What the task requires: Starting with the first line and ending with the one that holds "Open the pink chat widget button", retype the entries exactly.

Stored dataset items
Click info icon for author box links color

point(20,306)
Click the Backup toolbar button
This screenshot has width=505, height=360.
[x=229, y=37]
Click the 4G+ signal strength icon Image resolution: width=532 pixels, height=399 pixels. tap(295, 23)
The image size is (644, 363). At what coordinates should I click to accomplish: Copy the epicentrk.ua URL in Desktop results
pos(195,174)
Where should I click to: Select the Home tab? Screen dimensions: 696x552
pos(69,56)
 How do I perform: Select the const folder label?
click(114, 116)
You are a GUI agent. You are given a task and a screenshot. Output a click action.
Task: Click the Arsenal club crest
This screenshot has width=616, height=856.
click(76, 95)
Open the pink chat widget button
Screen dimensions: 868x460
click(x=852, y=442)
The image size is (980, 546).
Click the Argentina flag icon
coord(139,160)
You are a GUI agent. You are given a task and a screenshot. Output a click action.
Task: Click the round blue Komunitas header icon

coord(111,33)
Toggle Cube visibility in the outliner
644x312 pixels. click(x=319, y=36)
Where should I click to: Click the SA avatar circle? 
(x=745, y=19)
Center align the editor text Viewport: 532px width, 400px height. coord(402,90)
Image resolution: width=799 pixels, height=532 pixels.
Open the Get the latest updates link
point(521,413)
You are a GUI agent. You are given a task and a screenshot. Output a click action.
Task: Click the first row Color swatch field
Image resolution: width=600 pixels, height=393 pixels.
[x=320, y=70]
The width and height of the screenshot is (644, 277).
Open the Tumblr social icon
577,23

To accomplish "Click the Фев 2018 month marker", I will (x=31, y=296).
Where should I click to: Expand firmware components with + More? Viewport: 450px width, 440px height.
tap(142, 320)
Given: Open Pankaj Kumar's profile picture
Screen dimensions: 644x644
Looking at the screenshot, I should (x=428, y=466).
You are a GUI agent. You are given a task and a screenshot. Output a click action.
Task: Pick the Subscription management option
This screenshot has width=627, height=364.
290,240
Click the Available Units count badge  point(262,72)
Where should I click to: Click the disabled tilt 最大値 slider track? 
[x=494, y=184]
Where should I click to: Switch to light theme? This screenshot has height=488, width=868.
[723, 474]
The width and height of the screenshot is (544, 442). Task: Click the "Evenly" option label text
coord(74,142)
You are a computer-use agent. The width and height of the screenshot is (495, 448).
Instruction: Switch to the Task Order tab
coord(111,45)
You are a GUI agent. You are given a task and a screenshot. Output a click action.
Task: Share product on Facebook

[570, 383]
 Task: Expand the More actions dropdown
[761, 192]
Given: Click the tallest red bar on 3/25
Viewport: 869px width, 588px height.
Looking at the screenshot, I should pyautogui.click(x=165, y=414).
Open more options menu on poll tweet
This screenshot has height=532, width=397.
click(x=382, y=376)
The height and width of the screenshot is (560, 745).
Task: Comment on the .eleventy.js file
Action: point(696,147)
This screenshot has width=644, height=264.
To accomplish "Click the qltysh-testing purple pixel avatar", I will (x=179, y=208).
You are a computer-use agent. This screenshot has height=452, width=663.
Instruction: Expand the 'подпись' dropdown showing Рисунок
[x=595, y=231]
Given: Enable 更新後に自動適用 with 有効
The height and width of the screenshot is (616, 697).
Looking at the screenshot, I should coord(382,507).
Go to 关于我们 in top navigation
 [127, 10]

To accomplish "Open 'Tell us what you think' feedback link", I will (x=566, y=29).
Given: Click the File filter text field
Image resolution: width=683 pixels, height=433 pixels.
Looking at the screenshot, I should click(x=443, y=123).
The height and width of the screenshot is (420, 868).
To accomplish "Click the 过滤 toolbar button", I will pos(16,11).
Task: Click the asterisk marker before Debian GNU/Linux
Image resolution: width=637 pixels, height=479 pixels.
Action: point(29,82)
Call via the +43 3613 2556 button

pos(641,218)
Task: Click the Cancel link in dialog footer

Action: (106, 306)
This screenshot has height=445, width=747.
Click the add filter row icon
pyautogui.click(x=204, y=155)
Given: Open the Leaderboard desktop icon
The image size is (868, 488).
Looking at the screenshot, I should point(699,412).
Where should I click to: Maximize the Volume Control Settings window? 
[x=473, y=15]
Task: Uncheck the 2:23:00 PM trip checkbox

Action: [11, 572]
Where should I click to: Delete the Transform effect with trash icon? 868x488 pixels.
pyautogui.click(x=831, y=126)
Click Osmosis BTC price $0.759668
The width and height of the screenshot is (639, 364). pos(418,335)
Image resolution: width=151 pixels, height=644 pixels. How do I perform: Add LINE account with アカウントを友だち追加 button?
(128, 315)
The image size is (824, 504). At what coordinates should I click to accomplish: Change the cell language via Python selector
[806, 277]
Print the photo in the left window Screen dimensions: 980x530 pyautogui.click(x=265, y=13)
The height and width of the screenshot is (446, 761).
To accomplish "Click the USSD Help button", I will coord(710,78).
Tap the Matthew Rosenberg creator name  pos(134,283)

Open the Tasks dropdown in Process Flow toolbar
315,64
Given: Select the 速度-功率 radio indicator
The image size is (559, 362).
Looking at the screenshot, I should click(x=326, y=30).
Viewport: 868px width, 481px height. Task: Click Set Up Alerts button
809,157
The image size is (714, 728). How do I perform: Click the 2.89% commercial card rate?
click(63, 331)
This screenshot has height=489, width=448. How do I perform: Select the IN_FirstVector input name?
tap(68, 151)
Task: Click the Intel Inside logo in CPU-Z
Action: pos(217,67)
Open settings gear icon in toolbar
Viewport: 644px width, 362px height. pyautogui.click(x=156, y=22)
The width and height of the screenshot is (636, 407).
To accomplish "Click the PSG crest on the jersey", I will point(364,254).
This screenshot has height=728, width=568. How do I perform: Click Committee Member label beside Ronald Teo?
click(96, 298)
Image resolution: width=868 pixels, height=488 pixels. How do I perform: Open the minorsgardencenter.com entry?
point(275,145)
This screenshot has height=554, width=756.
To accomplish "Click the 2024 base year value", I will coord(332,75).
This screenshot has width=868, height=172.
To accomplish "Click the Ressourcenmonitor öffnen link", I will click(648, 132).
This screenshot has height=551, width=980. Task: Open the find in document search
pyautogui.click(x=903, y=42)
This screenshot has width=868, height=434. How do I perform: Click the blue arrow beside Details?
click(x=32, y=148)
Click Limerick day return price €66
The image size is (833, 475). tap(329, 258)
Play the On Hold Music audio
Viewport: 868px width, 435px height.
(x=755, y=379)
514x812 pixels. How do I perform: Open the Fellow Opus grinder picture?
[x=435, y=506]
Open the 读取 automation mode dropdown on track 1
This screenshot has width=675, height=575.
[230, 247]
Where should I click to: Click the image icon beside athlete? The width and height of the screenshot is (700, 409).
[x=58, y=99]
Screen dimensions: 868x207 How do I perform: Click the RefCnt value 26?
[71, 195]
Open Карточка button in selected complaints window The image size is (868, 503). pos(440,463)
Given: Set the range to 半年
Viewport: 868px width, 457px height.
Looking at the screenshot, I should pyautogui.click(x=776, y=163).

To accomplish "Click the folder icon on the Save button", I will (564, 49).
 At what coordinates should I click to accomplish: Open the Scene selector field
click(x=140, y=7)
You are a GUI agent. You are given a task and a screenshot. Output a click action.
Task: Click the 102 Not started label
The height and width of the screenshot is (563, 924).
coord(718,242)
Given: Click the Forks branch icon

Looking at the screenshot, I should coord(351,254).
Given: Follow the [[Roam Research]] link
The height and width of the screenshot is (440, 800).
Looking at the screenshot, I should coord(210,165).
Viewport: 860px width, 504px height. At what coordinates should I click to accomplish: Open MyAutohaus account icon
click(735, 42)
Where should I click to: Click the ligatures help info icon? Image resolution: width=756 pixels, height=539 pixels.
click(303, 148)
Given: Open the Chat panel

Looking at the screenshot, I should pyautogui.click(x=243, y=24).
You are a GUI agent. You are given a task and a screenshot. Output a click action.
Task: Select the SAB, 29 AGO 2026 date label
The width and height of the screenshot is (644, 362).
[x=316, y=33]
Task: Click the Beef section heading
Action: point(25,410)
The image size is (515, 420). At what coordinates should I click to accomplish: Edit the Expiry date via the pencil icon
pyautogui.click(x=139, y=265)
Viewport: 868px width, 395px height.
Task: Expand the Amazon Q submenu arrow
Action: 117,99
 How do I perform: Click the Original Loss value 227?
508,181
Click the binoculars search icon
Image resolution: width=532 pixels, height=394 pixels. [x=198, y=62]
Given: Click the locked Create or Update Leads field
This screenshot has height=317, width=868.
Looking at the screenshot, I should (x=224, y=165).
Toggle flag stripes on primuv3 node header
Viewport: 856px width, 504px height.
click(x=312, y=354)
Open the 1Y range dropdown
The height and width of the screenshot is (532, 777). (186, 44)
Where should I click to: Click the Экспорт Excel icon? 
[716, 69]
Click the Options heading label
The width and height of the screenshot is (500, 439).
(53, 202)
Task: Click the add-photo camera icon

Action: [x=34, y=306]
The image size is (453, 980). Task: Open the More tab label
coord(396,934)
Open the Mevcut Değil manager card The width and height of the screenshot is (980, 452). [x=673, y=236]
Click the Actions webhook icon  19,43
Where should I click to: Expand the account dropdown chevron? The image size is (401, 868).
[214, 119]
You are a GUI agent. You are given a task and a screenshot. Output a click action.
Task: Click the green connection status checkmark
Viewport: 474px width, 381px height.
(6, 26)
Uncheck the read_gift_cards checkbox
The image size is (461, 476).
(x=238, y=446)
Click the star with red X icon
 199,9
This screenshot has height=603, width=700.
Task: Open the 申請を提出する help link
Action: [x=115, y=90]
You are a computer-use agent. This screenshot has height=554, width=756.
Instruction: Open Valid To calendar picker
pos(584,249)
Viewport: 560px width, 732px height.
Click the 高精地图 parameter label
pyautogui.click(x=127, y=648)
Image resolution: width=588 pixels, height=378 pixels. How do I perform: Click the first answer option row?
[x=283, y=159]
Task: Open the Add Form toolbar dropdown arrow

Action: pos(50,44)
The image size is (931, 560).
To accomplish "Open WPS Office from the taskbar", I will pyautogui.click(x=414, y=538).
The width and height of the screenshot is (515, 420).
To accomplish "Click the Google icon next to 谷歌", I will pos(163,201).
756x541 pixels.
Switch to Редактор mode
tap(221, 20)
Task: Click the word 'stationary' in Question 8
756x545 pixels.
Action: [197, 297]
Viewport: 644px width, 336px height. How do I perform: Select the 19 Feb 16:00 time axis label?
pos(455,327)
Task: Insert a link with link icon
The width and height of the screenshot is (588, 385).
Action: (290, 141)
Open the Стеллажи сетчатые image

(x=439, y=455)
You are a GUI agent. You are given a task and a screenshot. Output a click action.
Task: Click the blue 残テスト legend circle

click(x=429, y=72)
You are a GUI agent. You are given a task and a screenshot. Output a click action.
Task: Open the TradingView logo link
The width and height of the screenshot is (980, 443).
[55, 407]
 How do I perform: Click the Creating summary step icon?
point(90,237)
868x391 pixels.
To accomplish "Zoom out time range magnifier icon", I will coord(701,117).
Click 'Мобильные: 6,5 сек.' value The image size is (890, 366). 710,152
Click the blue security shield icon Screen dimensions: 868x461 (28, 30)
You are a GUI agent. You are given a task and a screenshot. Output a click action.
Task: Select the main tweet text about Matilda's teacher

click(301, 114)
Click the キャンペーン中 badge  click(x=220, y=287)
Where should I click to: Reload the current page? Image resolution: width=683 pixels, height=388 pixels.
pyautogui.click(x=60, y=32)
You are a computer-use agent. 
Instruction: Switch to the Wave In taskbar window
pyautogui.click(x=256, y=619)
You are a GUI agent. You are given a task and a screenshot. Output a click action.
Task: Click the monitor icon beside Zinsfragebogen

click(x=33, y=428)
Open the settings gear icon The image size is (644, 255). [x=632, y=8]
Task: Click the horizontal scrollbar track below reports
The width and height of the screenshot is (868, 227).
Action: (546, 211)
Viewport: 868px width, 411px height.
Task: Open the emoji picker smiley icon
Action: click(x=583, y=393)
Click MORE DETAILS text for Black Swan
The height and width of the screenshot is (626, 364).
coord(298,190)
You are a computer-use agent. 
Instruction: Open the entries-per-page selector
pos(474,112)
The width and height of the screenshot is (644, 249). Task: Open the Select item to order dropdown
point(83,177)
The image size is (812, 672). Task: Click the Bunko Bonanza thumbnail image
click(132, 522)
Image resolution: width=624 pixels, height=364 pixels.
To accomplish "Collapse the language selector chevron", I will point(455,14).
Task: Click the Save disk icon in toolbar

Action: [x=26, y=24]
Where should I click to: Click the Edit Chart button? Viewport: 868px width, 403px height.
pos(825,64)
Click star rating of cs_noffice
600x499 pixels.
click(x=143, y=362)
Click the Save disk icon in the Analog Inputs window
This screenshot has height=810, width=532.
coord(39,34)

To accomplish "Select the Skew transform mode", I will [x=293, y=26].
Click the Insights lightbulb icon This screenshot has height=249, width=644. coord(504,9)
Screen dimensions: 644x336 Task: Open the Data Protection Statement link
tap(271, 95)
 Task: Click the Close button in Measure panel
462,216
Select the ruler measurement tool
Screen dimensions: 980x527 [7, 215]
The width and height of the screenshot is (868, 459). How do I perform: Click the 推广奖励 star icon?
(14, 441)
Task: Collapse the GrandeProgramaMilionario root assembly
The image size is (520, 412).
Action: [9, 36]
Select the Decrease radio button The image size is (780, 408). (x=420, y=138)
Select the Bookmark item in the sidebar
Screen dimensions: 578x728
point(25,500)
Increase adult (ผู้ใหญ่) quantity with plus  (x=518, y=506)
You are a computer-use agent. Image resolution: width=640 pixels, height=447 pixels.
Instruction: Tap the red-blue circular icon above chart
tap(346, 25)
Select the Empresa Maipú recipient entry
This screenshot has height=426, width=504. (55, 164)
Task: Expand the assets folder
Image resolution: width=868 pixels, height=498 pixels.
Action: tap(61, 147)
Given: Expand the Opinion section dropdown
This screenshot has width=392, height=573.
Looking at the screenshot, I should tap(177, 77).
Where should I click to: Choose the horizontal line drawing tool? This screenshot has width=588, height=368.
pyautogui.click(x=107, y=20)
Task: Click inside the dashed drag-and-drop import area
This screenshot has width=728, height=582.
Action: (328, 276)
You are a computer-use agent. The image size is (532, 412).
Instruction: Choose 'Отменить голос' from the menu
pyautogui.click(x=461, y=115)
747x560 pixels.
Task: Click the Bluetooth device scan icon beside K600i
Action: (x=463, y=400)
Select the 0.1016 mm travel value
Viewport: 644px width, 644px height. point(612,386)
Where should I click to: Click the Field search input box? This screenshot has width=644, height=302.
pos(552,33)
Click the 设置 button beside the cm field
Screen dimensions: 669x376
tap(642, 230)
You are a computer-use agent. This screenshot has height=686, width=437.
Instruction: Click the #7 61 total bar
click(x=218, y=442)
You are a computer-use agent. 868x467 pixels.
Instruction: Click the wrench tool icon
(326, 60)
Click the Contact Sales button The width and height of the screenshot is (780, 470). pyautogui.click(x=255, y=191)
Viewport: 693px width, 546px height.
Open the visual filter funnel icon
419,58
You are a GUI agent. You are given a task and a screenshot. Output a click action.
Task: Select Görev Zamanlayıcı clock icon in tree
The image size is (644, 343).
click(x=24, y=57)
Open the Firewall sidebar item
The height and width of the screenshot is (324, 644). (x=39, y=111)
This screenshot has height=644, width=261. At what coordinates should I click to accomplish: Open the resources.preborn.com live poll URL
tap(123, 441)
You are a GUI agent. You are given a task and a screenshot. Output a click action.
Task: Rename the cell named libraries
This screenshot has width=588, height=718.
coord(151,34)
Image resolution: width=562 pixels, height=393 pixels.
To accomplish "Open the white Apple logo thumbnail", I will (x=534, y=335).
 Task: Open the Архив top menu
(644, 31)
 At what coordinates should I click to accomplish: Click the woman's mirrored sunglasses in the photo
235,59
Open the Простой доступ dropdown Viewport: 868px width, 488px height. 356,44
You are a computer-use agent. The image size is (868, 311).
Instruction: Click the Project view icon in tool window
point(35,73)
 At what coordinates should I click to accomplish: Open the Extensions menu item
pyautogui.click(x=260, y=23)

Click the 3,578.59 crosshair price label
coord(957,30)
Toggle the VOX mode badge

Reply:
Click info icon for author box links color

point(20,306)
Click the Backup toolbar button
This screenshot has width=505, height=360.
[x=229, y=37]
Click the 4G+ signal strength icon Image resolution: width=532 pixels, height=399 pixels. tap(295, 23)
The image size is (644, 363). At what coordinates should I click to accomplish: Copy the epicentrk.ua URL in Desktop results
pos(195,174)
Where should I click to: Select the Home tab? Screen dimensions: 696x552
pos(69,56)
 How do I perform: Select the const folder label?
click(114, 116)
You are a GUI agent. You are given a task and a screenshot. Output a click action.
Task: Click the Arsenal club crest
This screenshot has width=616, height=856.
click(76, 95)
Open the pink chat widget button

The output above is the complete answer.